In lowering its outlook to "negative," New York-based Fitch Ratings released a note July 24 outlining the reasons all of the health insurers it rates merited a cautious approach by investors.

The agency assesses the risk of investing in bonds issued by Aetna, Cigna, Coventry Health Care, Health Insurance Plan of New York, Health Net, HealthMarkets, Humana, UnitedHealth Group, WellPoint, Blue Cross and Blue Shield of Florida, Blue Cross of Idaho, and Health Care Service Corp., which is the parent of Blues plans in Texas, Illinois, New Mexico and Oklahoma.

"Though no [health reform] bill has been finalized yet, and multiple policy schemes are possible, most of the alternatives being debated could weaken health insurers' financial profiles in Fitch's view," the analysts wrote.

The first "pivotal risk" mentioned in the report is lawmakers' focus on insurers' profit margins as they seek savings in the health care system.
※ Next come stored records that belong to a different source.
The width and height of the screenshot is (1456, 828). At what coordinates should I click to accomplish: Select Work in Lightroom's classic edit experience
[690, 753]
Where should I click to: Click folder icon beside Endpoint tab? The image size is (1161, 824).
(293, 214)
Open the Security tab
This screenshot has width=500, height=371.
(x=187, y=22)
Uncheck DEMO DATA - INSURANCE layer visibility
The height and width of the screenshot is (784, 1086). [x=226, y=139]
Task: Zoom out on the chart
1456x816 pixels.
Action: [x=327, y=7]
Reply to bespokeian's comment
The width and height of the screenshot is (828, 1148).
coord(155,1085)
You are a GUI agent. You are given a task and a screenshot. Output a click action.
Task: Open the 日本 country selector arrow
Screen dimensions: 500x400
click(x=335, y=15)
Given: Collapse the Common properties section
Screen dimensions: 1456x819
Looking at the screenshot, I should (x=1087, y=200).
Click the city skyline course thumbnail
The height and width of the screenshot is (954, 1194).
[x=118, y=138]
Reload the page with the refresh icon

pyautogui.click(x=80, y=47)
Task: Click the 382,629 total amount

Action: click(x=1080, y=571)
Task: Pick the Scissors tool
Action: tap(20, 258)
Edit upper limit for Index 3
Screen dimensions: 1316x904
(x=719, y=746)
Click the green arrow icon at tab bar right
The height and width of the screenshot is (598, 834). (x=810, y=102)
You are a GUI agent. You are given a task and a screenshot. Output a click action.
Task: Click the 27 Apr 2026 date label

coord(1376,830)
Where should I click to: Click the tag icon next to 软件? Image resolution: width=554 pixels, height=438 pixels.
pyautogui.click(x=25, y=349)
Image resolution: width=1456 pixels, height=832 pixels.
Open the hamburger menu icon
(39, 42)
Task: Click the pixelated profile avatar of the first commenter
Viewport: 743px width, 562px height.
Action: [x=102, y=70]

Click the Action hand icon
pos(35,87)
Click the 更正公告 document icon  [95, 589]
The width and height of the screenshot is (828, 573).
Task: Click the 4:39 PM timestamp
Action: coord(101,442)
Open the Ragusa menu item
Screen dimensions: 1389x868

"Such a focus is clearly negative for the health insurance sector if reducing margins becomes a key component of final legislation," the analysts wrote.

Fitch viewed the creation of a public plan to compete with the private insurers as the most potentially damaging to future profits. The report also noted, however, that reform could rein in quickly rising medical costs that are hurting plans' profitability.

The agency said it would reassess each company's rating if and when health system reform legislation passes.